Rolando Chacón
Agencia Reforma

MÚZQUIZ, Coahuila.- Una nueva tragedia pegó ayer a la Región Carbonífera de Coahuila, donde se inundó una mina de carbón proveedora de la Comisión Federal de Electricidad (CFE) y al menos siete trabajadores quedaron atrapados en ella.

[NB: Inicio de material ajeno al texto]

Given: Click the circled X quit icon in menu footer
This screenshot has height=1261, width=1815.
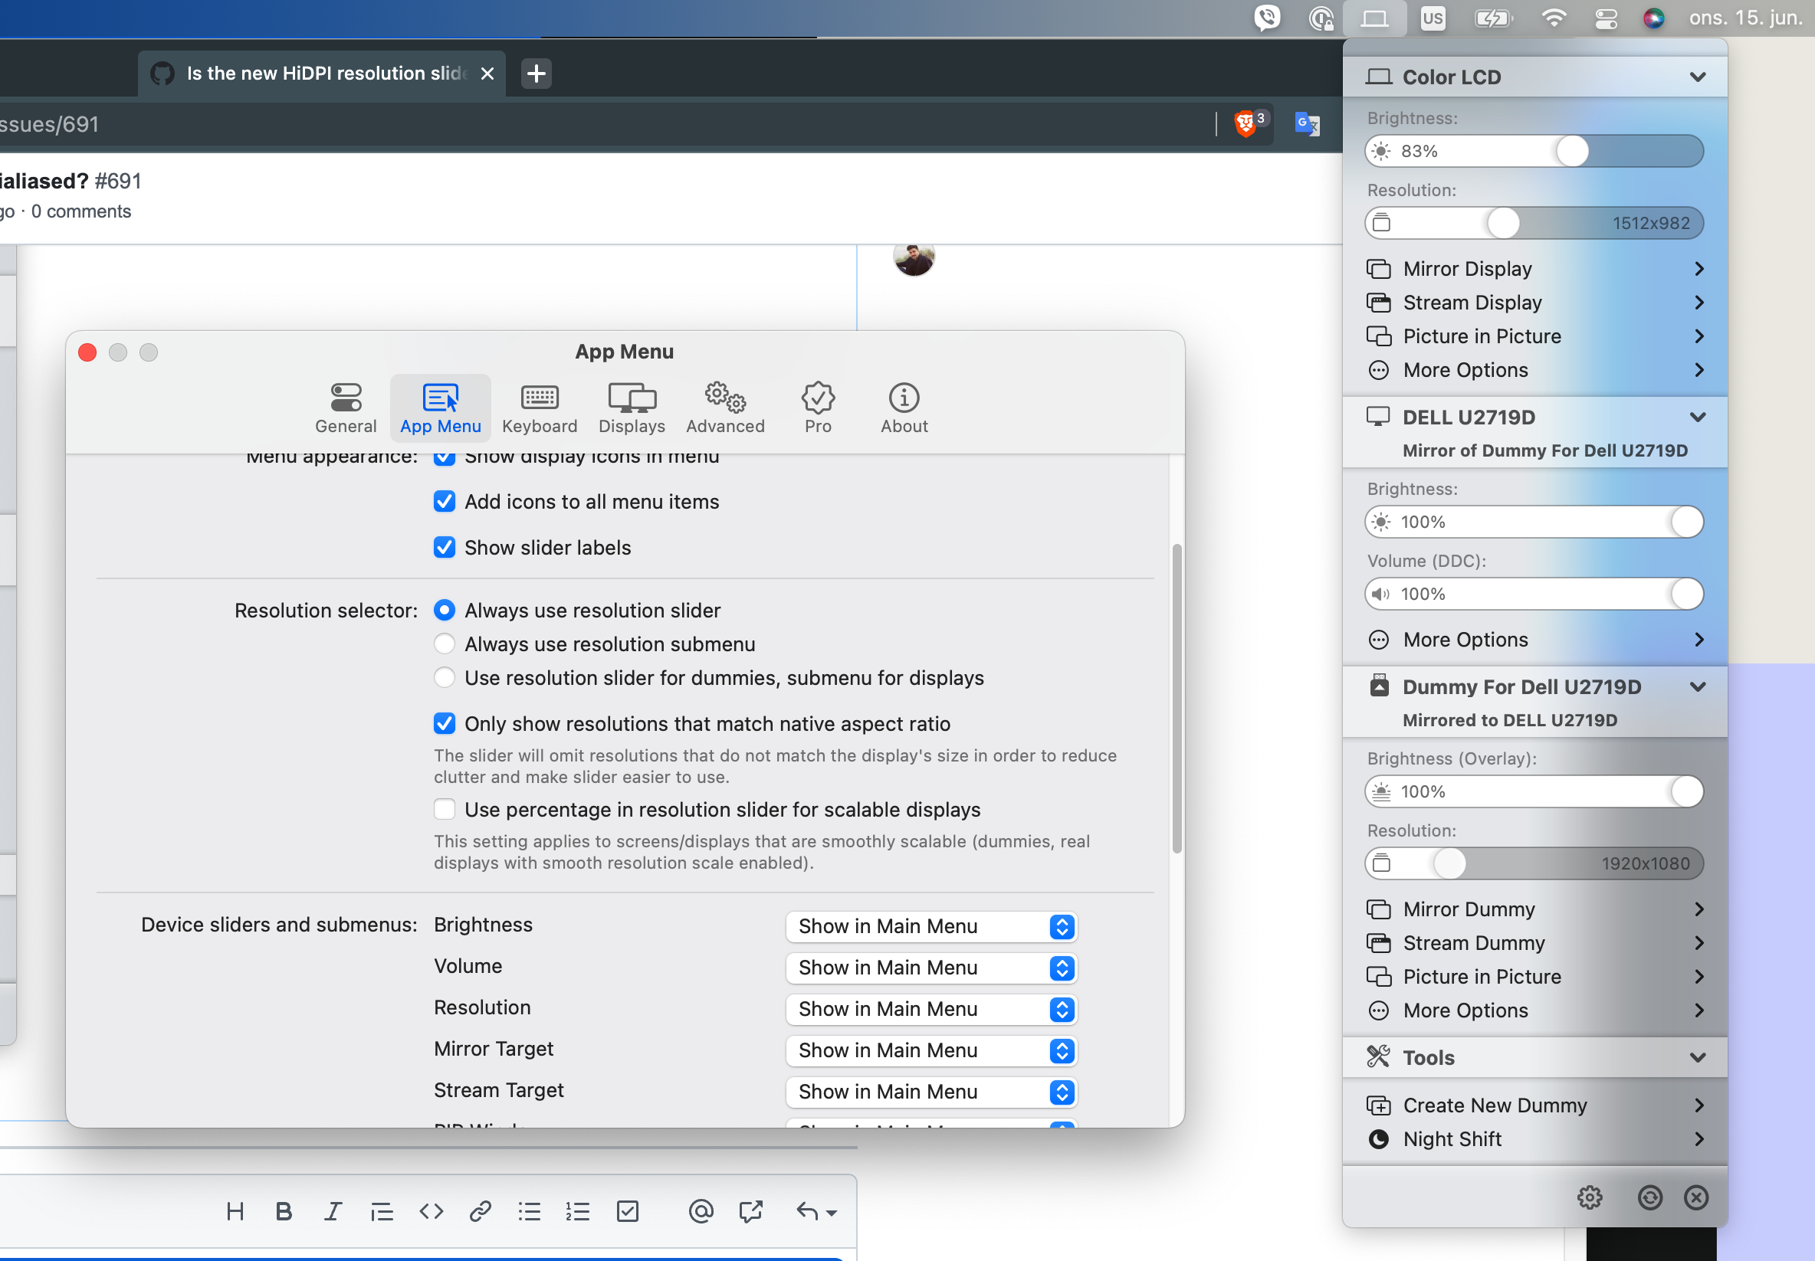Looking at the screenshot, I should click(1696, 1198).
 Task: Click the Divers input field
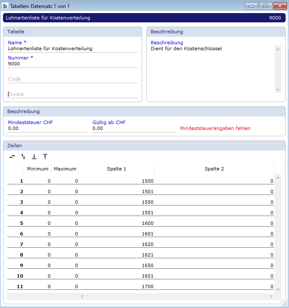click(x=73, y=94)
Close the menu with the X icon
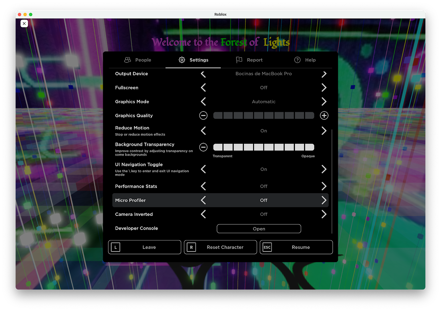The width and height of the screenshot is (441, 310). click(x=24, y=23)
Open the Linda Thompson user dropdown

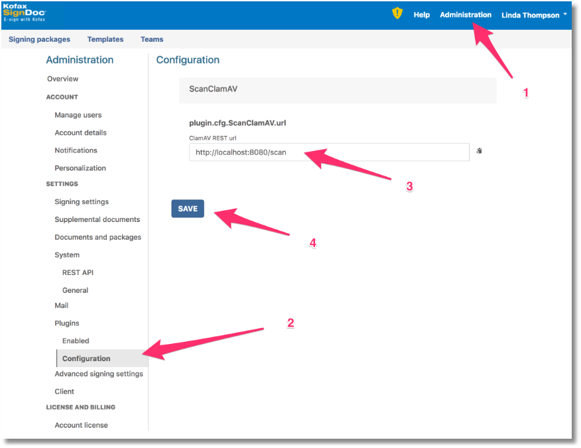point(534,15)
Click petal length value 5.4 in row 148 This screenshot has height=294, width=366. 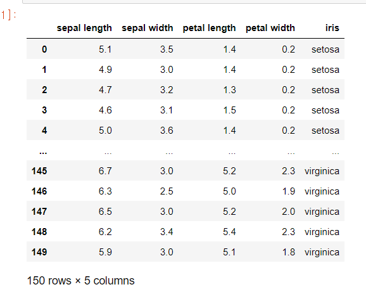pos(229,232)
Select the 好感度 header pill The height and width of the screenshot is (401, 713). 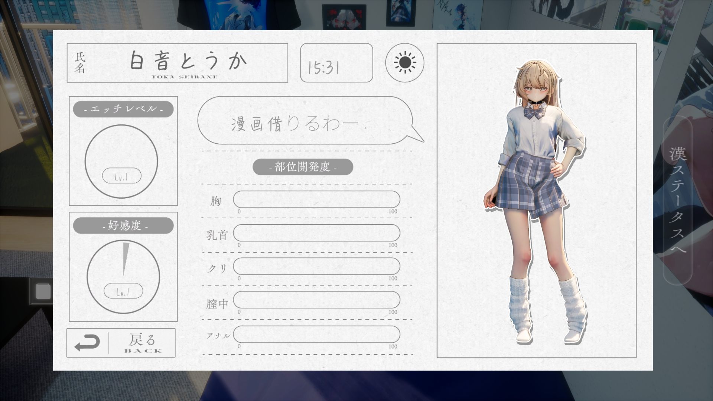pyautogui.click(x=123, y=225)
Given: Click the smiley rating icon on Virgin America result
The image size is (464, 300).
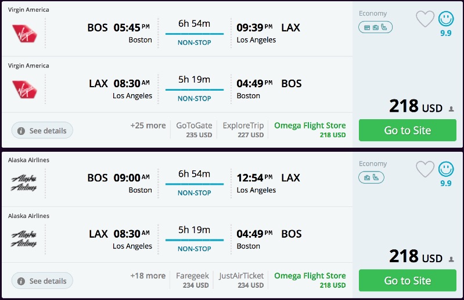Looking at the screenshot, I should (x=446, y=19).
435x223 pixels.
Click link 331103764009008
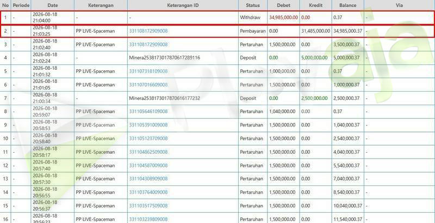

Desde octubre pasado, esta explotación minera fue denunciada por sus mismos trabajadores ante Manuel Bartlett, director de la CFE, por incumplir las condiciones de seguridad, pero siete meses después se convirtieron en víctimas.
Al mediodía de ayer, de acuerdo con las primeras versiones oficiales, se registró el accidente en la mina ACC, en el poblado Rancherías, a unos 15 kilómetros de la cabecera municipal de Múzquiz, en el norte de Coahuila.
Los trabajadores habrían perforado la pared de una mina contigua que, al no estar en operación, estaba llena de agua, lo que provocó una inundación.
“Hay indicios de que el accidente se debió a un desbordamiento e inundación en la mina”, informó el Gobierno de Coahuila.
Militares, policías, elementos de Protección Civil -entre ellos de Nuevo León-, paramédicos y mineros acudieron al sitio.
Sin embargo, dada la inundación, sólo pudieron llegar hasta la boca o entrada de la mina, donde comenzaron a extraer agua, proceso que continuaba anoche.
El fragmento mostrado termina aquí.